5. Basic Text Generation using OpenAI’s GPT-4o API (Optional)#

Note: This section requires an OpenAI API key and may incur costs. If you don’t have access to the API, you can skip this section.

We’ll use OpenAI’s GPT-4o mini model to generate text based on a prompt. This demonstrates the power of large language models in text generation tasks.

import openai
import os

# Set the API key and model name
MODEL = "gpt-4o-mini"

# Initialize the OpenAI client
client = openai.OpenAI(
    api_key=os.environ.get(
        "OPENAI_API_KEY", "<your OpenAI API key if not set as an env var>"
    )
)

# Create a chat completion
completion = client.chat.completions.create(
    model=MODEL,
    messages=[
        {
            "role": "system",
            "content": "You are a helpful assistant. Help me with my math homework!",
        },  # <-- This is the system message that provides context to the model
        {
            "role": "user",
            "content": "Hello!
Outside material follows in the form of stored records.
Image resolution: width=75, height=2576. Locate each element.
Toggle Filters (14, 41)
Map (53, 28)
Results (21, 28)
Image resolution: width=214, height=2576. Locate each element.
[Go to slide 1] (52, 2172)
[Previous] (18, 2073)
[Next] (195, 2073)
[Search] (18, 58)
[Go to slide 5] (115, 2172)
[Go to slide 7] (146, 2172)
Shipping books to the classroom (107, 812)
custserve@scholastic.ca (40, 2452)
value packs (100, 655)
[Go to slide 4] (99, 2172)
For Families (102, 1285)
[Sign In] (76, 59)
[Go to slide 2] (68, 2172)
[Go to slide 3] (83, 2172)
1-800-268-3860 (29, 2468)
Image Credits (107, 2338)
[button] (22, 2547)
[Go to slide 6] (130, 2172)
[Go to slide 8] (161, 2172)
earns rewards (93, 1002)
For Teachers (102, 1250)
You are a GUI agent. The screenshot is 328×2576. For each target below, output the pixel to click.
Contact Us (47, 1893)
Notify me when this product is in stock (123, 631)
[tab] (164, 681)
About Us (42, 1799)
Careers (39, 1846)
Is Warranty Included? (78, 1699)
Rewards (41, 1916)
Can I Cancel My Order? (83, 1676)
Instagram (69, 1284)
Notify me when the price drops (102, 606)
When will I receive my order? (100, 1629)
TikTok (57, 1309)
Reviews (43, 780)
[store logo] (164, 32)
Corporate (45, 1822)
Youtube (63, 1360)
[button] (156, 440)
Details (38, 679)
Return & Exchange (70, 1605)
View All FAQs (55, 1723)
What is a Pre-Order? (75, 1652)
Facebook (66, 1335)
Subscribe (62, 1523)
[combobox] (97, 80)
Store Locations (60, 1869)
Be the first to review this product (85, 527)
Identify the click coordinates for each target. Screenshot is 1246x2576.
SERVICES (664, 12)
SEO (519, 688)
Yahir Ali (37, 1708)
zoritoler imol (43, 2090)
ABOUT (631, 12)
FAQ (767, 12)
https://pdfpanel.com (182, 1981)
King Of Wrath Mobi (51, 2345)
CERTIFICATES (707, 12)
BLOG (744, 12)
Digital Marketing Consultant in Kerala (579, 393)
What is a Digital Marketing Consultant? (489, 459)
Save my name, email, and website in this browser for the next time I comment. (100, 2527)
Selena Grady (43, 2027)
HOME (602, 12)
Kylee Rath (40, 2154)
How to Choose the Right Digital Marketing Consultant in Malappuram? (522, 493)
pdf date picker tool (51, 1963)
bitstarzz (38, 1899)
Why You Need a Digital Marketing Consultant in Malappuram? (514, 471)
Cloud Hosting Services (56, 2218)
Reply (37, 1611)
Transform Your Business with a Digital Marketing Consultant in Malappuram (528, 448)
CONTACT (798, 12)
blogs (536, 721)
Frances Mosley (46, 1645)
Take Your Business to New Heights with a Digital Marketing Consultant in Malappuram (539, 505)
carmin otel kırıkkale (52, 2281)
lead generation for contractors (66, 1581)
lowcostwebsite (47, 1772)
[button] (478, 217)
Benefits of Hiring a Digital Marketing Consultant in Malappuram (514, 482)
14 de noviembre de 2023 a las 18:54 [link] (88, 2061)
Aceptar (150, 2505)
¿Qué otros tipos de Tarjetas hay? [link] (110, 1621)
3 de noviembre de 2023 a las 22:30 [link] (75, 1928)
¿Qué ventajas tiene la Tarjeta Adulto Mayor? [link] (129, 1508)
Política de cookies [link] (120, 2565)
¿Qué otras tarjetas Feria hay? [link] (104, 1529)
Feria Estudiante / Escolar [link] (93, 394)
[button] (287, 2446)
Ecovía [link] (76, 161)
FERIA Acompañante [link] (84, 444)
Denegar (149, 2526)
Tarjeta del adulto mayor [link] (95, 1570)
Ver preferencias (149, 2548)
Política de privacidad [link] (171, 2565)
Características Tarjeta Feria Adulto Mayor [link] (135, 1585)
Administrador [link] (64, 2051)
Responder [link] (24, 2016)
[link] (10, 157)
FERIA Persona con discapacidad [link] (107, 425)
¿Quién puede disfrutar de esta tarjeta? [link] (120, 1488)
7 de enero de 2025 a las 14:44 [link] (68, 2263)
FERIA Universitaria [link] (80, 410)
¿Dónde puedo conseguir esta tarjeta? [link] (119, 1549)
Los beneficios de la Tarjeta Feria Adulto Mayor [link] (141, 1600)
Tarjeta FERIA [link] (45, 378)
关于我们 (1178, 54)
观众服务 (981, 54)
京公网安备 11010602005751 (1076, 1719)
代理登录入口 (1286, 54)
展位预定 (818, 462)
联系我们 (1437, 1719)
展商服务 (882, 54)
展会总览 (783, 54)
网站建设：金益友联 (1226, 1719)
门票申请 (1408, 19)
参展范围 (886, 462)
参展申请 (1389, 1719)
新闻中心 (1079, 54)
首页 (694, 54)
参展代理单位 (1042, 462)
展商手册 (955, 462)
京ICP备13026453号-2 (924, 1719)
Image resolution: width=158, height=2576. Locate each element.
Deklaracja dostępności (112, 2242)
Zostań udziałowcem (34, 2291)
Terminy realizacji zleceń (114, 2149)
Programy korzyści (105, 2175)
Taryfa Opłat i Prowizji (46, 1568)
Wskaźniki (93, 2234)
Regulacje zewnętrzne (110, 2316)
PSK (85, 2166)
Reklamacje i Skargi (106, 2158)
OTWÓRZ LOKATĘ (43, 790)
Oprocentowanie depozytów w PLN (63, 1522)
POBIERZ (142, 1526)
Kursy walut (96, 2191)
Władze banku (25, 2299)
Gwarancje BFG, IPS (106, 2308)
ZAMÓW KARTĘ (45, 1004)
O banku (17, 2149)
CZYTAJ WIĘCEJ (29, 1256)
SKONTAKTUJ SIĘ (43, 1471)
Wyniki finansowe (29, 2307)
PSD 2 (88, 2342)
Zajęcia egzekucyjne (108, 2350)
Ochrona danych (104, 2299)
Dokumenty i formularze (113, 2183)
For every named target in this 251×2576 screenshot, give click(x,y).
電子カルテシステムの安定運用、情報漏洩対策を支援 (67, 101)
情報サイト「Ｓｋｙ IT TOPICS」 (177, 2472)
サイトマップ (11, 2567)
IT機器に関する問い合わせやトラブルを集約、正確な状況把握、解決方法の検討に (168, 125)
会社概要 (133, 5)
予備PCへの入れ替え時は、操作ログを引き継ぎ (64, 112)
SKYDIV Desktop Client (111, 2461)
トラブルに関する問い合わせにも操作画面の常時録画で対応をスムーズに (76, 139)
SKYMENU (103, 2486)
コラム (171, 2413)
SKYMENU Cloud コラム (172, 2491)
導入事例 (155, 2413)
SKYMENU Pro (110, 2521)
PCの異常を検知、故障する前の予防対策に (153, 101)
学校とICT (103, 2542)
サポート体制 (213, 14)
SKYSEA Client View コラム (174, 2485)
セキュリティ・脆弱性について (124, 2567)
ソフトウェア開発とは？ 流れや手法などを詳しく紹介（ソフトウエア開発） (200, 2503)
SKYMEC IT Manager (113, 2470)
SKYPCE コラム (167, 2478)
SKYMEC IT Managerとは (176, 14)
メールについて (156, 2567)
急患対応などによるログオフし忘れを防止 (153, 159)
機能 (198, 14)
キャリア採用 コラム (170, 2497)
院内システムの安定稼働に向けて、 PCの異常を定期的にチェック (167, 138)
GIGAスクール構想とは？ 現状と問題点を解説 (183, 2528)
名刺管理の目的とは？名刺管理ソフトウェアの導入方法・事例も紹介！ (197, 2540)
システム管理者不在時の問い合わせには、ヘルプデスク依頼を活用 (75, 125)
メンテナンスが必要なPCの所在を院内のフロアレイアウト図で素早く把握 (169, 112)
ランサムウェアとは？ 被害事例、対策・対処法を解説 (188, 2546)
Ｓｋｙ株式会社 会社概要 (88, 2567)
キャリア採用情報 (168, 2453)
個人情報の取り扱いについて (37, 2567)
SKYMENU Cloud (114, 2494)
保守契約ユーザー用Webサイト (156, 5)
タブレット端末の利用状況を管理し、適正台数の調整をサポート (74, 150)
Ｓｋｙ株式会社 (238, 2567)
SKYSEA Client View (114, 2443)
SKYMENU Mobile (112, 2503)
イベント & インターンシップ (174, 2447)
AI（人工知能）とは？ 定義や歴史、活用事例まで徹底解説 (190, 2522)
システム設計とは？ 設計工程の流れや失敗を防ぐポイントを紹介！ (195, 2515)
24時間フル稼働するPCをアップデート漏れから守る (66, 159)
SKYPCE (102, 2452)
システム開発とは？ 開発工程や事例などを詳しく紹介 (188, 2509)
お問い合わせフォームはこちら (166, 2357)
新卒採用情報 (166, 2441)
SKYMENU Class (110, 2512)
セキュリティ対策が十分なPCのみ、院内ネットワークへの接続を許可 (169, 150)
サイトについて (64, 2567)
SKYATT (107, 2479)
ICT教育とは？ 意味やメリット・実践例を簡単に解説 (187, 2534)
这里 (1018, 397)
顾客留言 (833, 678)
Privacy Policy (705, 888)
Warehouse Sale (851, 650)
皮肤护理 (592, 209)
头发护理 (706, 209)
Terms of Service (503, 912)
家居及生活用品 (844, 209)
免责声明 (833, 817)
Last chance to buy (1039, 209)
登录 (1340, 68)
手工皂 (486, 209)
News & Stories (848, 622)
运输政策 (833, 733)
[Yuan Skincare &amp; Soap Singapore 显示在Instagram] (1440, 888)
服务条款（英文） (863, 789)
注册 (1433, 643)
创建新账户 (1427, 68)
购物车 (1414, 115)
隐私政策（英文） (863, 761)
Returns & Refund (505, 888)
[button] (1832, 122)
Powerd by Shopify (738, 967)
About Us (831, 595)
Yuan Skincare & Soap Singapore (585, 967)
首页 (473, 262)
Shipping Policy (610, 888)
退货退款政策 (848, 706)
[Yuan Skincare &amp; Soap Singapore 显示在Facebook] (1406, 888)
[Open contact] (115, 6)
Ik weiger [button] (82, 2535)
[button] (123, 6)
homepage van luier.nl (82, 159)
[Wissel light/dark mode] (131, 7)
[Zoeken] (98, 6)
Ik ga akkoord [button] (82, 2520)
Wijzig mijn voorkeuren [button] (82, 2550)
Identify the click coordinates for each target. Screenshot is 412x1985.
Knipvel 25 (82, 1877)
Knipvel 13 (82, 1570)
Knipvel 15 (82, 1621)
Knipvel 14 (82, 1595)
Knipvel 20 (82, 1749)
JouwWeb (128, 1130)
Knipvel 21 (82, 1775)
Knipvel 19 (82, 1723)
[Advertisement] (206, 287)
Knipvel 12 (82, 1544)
Could you solve 2+2?",
        },  # <-- This is the user message for which the model will generate a response
    ],
)

# Print the assistant's response
print(f"Assistant: {completion.choices[0].message.content}")

Assistant: Of course! \(2 + 2 = 4\).

Conclusion#

In this lab session, we’ve explored some fundamental concepts and techniques in Natural Language Processing:

We learned about tokenization and implemented it using NLTK.
We performed part-of-speech tagging to understand the grammatical structure of sentences.
We visualized word embeddings using Gensim’s Word2Vec model.
(Optionally) We experimented with text generation using a large language model.

These basic techniques form the foundation for more advanced NLP tasks and applications. In the coming weeks, we’ll build upon these concepts to explore more sophisticated NLP methods and models.

Optional Exercises#

Try tokenizing and performing POS tagging on a longer piece of text, such as a news article or a short story.
Experiment with different parameters in the Word2Vec model (e.g., vector_size, window) and observe how they affect the resulting embeddings.
If you have access to the OpenAI API, try generating text with different prompts and compare the results.
Implement a simple text classification task using the techniques learned in this lab (e.g., classify sentences as questions or statements based on their POS tags).